• **Your goal**
Beginning with the line that holds "Given: Click the Xentral" in the data below, give again every line through the one that holds "Click the Google apps grid launcher", exactly as written.

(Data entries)
+--
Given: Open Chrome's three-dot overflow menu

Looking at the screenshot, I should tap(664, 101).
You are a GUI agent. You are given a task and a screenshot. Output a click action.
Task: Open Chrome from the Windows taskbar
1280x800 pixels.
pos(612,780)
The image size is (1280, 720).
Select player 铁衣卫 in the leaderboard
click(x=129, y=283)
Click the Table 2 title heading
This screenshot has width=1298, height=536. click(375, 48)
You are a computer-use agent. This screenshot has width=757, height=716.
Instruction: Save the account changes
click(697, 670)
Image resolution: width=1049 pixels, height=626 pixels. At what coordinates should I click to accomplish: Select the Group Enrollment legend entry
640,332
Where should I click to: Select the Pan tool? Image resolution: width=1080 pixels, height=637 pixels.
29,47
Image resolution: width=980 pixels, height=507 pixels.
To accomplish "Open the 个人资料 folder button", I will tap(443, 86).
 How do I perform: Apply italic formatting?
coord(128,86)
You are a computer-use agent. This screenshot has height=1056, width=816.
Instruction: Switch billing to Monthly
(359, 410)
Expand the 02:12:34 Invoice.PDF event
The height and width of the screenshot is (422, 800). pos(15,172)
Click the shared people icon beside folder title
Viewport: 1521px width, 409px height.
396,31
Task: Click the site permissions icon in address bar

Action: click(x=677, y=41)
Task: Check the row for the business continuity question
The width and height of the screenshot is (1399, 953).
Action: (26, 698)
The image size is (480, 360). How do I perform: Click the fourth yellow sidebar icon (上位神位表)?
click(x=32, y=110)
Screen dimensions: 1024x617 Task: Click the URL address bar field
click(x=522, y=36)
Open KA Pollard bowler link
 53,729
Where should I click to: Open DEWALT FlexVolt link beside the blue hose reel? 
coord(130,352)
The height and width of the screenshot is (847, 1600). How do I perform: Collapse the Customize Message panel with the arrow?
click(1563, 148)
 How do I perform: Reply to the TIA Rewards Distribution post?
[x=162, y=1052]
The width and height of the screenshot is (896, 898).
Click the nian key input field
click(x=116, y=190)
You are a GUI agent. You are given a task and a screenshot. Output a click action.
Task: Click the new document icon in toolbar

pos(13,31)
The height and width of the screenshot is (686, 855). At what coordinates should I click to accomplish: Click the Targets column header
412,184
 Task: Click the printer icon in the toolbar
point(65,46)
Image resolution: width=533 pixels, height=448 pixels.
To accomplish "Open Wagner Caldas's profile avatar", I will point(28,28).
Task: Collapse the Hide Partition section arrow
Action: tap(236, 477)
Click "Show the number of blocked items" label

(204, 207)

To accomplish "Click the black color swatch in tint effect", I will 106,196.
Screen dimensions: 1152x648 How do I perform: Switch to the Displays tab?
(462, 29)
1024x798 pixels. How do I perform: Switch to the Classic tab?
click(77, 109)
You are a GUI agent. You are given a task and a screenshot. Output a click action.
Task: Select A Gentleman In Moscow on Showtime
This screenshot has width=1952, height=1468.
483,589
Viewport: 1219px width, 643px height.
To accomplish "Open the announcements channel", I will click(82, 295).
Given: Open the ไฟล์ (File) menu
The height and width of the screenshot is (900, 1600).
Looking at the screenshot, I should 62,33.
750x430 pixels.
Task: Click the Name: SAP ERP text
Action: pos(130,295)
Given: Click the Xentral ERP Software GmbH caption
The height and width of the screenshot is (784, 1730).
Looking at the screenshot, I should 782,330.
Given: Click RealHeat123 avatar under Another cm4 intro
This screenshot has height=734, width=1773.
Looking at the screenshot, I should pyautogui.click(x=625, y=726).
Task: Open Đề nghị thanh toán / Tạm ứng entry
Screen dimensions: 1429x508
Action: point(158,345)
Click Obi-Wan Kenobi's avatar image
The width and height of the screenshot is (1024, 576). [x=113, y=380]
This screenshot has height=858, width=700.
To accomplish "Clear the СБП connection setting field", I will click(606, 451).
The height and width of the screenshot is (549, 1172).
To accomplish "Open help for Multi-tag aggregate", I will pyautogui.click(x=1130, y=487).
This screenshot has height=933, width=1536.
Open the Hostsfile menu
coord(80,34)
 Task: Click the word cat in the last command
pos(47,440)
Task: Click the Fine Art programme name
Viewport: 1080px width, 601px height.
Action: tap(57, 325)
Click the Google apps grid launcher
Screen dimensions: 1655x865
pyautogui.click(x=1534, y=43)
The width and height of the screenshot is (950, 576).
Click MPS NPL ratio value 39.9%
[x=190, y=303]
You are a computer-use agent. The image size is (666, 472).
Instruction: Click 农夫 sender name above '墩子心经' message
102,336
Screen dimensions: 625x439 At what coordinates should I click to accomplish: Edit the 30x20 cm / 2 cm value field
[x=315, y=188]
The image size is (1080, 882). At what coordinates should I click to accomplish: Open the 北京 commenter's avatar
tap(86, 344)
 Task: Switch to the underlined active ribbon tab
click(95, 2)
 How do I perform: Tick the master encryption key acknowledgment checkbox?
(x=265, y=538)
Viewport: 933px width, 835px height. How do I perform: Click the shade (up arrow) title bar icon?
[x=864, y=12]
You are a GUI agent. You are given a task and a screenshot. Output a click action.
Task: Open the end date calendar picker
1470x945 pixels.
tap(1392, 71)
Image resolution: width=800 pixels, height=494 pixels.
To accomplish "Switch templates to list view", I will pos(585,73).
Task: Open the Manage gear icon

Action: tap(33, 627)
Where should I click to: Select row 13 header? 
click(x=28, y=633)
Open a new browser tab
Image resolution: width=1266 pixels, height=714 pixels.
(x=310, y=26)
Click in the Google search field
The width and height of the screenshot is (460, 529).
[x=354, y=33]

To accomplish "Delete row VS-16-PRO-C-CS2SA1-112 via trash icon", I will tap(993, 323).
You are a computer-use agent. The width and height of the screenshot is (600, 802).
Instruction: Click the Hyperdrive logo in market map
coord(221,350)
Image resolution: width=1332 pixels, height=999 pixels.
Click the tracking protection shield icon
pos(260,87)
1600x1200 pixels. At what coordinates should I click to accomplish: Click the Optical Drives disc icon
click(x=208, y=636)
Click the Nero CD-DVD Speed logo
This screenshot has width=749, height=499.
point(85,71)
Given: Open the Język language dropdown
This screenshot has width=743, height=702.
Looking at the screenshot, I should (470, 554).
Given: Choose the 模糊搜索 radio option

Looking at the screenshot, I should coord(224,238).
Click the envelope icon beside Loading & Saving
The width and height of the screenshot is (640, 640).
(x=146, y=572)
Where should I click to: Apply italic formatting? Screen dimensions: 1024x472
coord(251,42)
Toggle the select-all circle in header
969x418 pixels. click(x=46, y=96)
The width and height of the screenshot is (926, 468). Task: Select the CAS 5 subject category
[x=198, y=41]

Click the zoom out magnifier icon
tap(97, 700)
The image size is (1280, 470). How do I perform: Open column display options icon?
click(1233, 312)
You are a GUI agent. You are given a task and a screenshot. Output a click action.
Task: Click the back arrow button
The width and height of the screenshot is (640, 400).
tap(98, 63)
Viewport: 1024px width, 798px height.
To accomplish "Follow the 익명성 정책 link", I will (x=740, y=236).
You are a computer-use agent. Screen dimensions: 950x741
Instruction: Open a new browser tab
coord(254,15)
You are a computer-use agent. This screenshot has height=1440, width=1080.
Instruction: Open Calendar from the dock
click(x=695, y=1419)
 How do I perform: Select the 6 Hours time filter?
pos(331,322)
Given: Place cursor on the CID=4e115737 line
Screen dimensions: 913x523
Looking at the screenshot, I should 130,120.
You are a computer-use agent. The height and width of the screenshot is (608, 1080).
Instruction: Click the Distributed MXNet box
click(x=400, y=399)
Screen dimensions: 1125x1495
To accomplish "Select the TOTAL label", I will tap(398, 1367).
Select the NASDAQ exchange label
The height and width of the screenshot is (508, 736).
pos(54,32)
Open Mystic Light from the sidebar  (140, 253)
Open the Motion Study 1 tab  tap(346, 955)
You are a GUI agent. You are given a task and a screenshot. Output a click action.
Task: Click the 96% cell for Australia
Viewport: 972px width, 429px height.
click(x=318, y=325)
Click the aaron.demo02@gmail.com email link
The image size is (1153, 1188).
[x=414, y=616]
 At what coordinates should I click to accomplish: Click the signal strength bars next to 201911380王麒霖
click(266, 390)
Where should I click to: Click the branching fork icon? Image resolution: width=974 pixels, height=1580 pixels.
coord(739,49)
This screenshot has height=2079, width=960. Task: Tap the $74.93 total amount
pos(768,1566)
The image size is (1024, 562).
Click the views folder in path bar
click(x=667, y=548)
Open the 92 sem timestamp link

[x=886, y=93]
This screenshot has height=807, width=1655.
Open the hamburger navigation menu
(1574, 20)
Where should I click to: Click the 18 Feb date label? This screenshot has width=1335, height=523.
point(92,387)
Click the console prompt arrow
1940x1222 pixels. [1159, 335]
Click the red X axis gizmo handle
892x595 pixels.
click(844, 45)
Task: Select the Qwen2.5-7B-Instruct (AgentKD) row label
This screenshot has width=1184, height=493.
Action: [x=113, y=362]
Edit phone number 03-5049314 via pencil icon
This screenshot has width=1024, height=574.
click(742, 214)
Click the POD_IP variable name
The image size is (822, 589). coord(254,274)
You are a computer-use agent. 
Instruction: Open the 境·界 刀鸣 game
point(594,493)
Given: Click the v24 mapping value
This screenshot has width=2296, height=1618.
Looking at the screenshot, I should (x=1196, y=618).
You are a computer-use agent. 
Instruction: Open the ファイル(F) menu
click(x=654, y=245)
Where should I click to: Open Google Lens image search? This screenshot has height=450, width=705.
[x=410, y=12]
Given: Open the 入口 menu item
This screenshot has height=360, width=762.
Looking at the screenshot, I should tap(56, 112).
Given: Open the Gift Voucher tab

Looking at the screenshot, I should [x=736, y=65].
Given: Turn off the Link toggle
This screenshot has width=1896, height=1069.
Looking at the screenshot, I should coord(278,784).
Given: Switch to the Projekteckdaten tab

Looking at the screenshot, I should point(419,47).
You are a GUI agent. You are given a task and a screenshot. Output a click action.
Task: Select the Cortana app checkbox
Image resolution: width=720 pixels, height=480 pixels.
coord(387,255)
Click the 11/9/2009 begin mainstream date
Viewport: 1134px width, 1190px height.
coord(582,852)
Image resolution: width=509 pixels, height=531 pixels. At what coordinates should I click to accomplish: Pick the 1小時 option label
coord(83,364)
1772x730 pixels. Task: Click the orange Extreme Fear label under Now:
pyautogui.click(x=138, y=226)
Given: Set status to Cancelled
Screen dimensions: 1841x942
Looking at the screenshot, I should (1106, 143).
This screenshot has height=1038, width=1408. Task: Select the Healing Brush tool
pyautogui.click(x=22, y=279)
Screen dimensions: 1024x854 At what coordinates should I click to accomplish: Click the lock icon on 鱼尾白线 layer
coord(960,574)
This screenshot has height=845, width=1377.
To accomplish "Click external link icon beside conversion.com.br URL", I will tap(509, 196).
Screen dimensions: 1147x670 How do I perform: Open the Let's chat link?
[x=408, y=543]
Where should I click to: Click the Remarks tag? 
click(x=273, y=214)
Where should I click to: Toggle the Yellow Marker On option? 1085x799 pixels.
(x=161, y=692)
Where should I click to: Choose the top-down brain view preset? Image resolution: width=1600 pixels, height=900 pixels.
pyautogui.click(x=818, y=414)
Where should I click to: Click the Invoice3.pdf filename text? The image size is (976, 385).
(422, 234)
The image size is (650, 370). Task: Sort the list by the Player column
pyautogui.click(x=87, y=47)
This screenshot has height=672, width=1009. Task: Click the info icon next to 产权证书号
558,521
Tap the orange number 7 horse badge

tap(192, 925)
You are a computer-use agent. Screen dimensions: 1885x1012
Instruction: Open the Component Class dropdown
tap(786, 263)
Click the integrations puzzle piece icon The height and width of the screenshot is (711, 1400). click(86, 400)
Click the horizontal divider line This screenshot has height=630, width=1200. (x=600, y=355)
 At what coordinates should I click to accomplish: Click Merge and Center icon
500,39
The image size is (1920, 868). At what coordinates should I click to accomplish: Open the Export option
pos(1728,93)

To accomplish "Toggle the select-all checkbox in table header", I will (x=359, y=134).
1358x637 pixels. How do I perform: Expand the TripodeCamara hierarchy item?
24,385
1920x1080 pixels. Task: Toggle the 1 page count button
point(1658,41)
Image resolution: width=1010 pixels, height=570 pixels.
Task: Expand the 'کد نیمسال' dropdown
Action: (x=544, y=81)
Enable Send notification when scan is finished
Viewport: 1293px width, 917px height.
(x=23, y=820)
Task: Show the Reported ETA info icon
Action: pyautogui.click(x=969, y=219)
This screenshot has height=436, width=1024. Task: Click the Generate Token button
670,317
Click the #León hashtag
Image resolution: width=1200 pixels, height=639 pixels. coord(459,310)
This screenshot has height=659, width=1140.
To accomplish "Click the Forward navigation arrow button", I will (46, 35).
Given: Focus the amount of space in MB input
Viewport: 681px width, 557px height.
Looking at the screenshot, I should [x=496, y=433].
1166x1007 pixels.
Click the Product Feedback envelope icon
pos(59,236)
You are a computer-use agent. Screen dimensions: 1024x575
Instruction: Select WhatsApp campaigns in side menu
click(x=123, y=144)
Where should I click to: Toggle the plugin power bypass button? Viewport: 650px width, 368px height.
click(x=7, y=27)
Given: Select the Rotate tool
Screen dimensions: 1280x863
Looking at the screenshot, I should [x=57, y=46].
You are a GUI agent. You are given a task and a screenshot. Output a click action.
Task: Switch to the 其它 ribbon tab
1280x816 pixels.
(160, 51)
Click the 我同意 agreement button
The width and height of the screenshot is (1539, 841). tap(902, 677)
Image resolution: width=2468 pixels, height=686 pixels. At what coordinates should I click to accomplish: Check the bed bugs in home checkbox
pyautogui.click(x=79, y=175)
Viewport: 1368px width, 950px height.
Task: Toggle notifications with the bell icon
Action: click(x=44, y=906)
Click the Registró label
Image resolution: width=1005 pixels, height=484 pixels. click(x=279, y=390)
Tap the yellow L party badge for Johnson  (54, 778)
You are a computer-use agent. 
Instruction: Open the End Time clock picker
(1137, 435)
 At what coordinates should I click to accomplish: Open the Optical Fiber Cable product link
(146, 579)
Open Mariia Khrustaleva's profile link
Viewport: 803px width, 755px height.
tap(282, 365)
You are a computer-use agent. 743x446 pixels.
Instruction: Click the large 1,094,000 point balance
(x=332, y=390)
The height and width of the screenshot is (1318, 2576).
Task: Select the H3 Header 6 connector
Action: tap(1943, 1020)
+--
• **Written solution**
Given: Click the Xentral ERP Software GmbH caption
The height and width of the screenshot is (784, 1730).
Looking at the screenshot, I should 782,330.
Given: Click RealHeat123 avatar under Another cm4 intro
This screenshot has height=734, width=1773.
Looking at the screenshot, I should pyautogui.click(x=625, y=726).
Task: Open Đề nghị thanh toán / Tạm ứng entry
Screen dimensions: 1429x508
Action: point(158,345)
Click Obi-Wan Kenobi's avatar image
The width and height of the screenshot is (1024, 576). [x=113, y=380]
This screenshot has height=858, width=700.
To accomplish "Clear the СБП connection setting field", I will click(606, 451).
The height and width of the screenshot is (549, 1172).
To accomplish "Open help for Multi-tag aggregate", I will pyautogui.click(x=1130, y=487).
This screenshot has height=933, width=1536.
Open the Hostsfile menu
coord(80,34)
 Task: Click the word cat in the last command
pos(47,440)
Task: Click the Fine Art programme name
Viewport: 1080px width, 601px height.
Action: tap(57, 325)
Click the Google apps grid launcher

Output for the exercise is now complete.